Young orphans who were sent from Northern Ireland to institutions in Australia were “painted black” for the apparent entertainment of their fellow ship passengers, a victim has revealed in testimony.

“Our faces were painted black to make us look like [Indigenous Australians],” he said, as part of the on-board attractions for paying passengers on the same ship.

Northern Ireland is in the midst of a historical inquiry into widespread physical and sexual abuse of children in both state and church run homes, reported to be the largest public investigation into institutional abuse.

The most recent sessions of the inquiry have centered on 130 children who were shipped to Australia between 1946 and 1956.

The inquiry, chaired by former judge Sir Anthony Hart, heard testimony on Tuesday at Banbridge Court House in County Down from a man, now in his 70s, who in 1953 was sent to Australia from the Catholic-run Termonbacca home in Co.
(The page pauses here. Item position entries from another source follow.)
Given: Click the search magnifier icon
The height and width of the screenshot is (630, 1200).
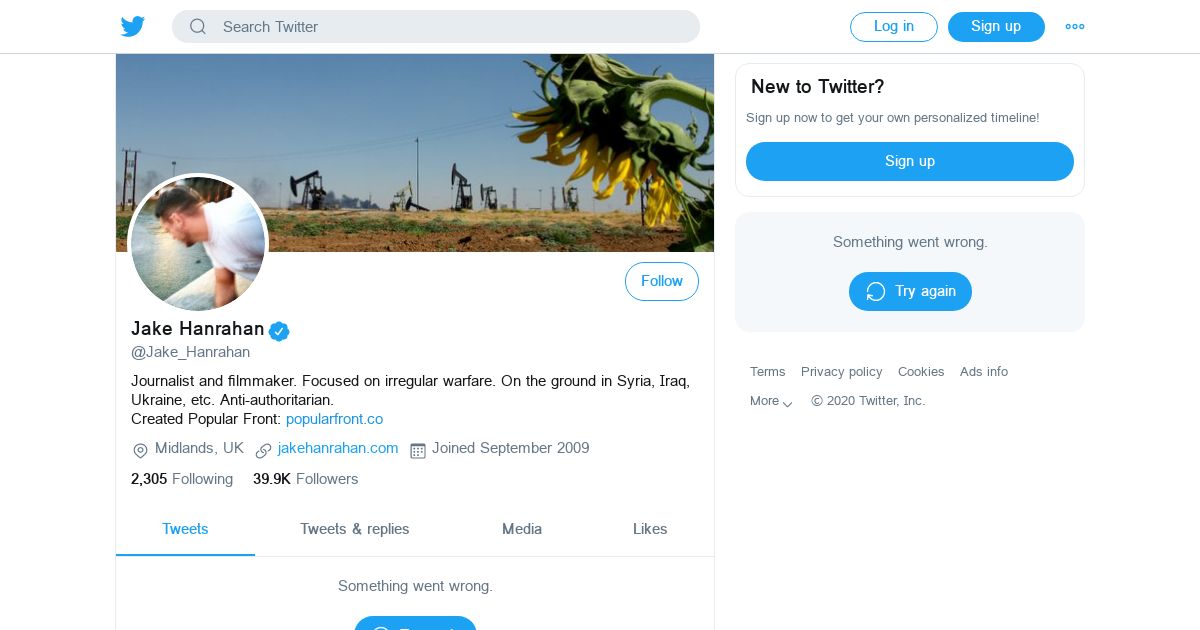Looking at the screenshot, I should (198, 27).
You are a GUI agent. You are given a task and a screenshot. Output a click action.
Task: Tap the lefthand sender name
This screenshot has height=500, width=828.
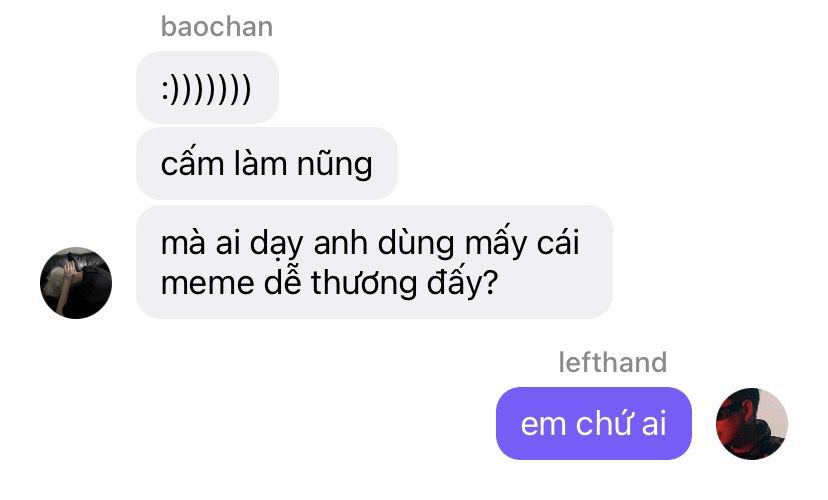(x=613, y=363)
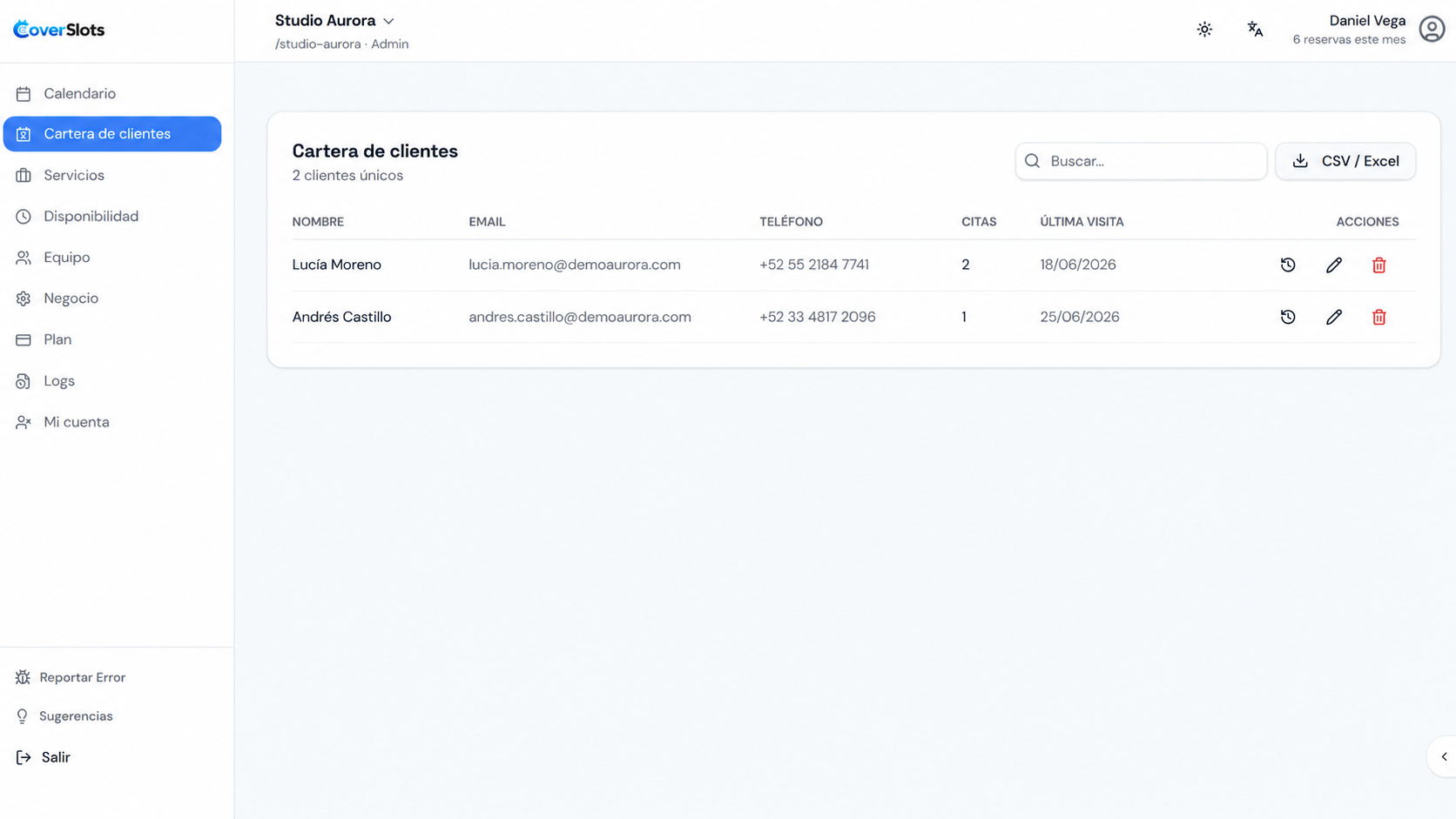This screenshot has width=1456, height=819.
Task: View history for Lucía Moreno
Action: (1288, 265)
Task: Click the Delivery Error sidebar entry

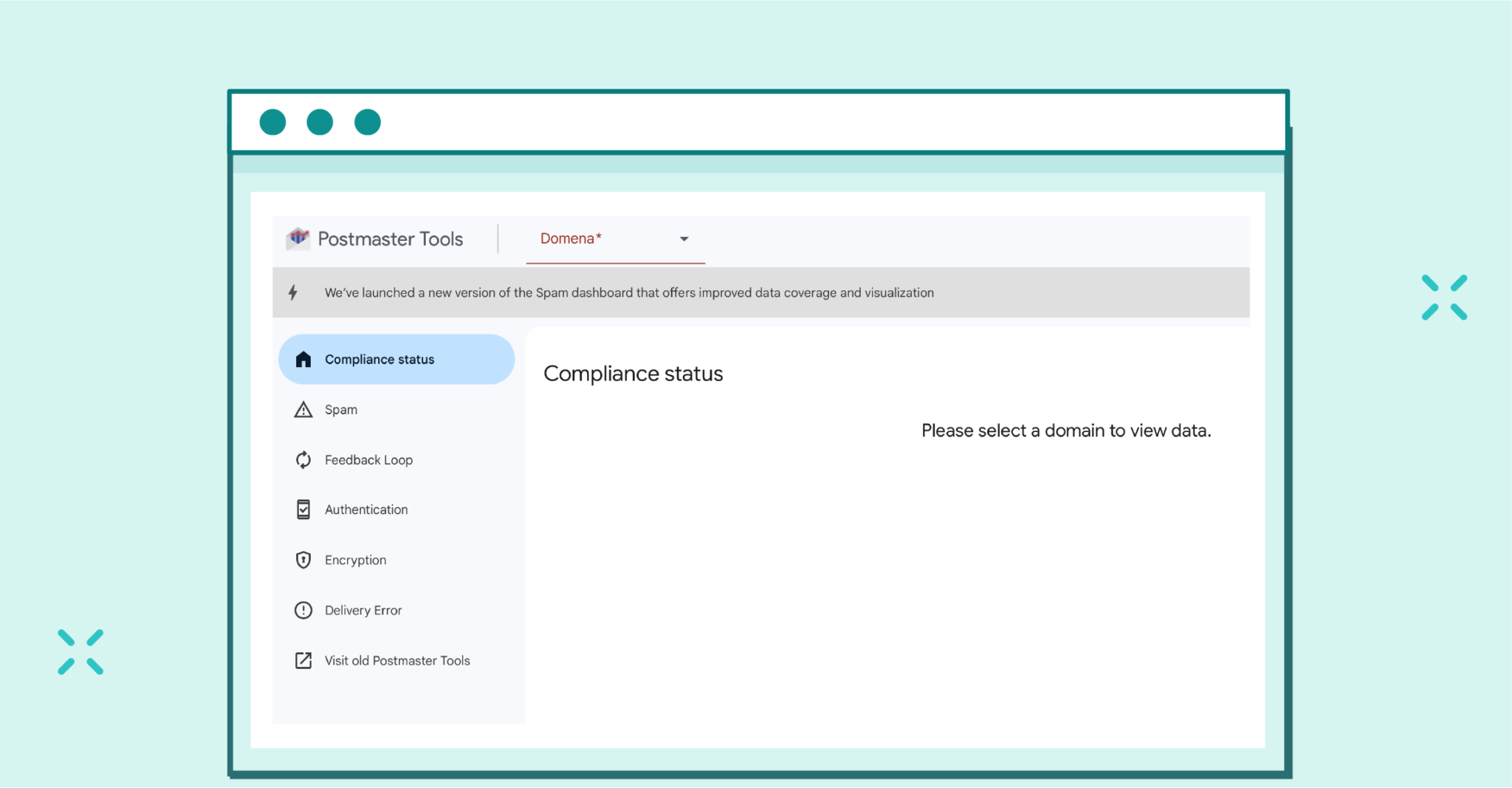Action: tap(363, 609)
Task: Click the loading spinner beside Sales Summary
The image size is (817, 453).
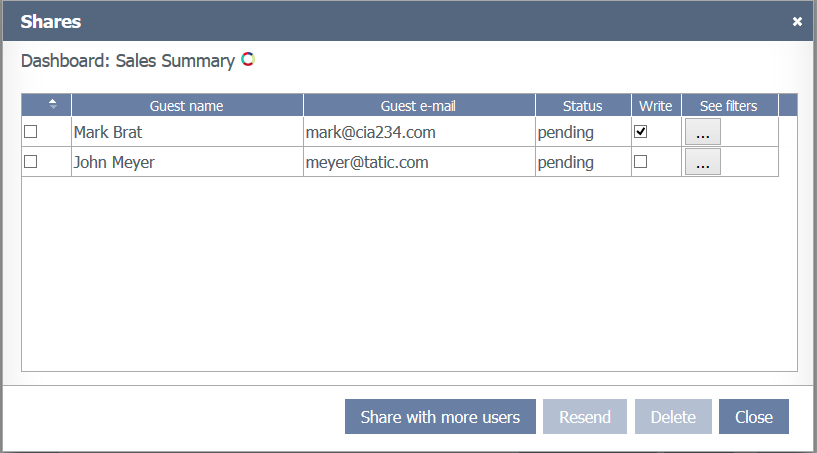Action: click(248, 60)
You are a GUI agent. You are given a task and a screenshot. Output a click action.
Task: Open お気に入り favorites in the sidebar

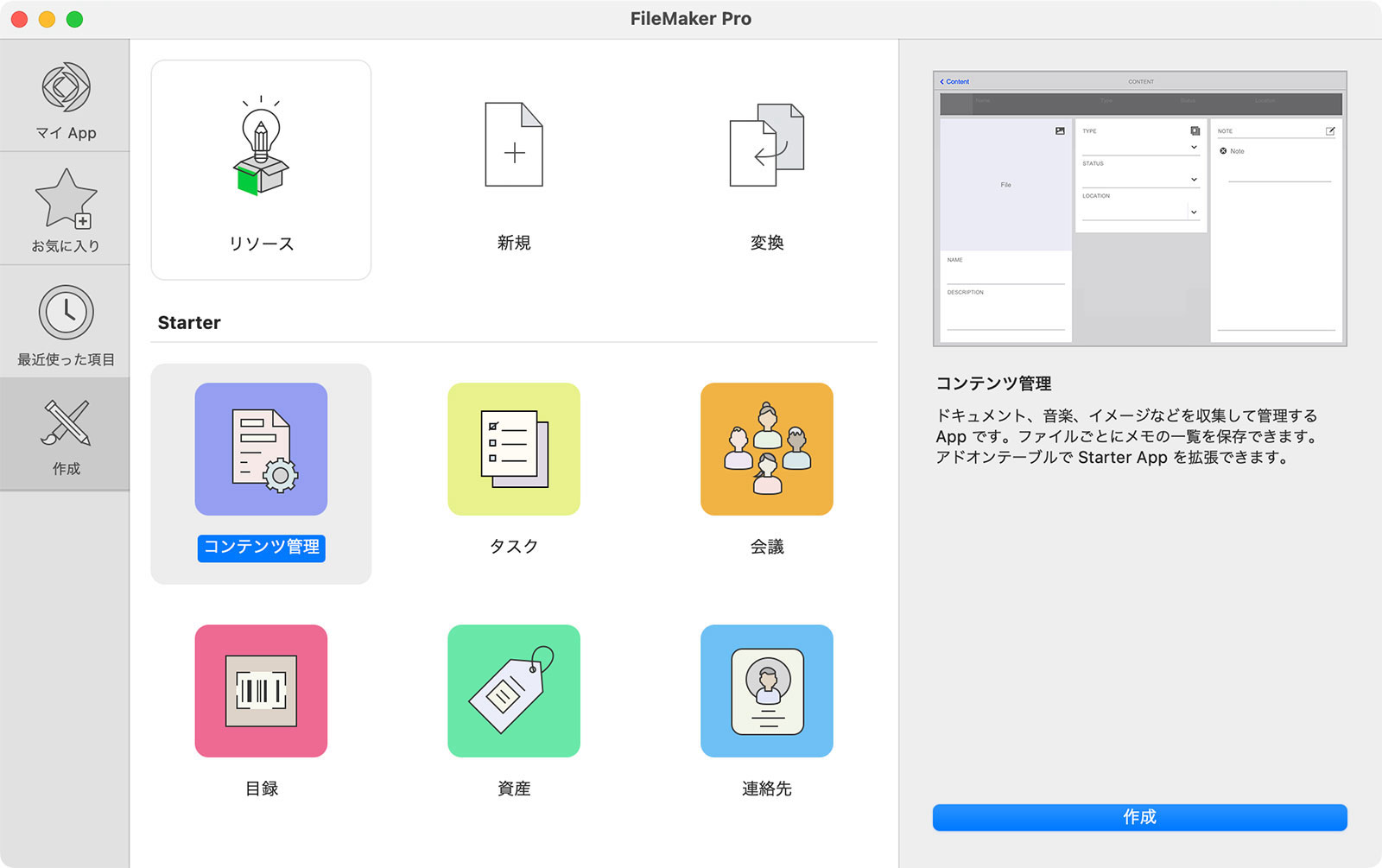point(65,210)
Derry.

The man requested to remain anonymous before giving his testimony. According to The Guardian, tears streamed down his face as he recalled the abuse he and other orphans endured during the journey to Australia, including being painted black. 

He said that as a result of the abuse he experienced in Northern Ireland and then Australia, "I had no idea how to parent my children, or even how to cuddle and love them. I really don't know what love is."

Another victim, a veteran of the Australian Air Force, said that the abuse and conditions at the Bindoon home in Australia were even worse than what he experienced in Termonbacca.

"After Bindoon, Termonbacca turned out to be a holiday camp,” he said.

To date, 66 people who were shipped off to Australia during this dark decade in Northern Ireland’s history have given evidence and testimony.

The end-point remains uncertain, as the Northern Irish inquiry has no legal authority in Australia, but Hart has said that all evidence will be brought to the attention of a similar inquiry currently taking place in Australia.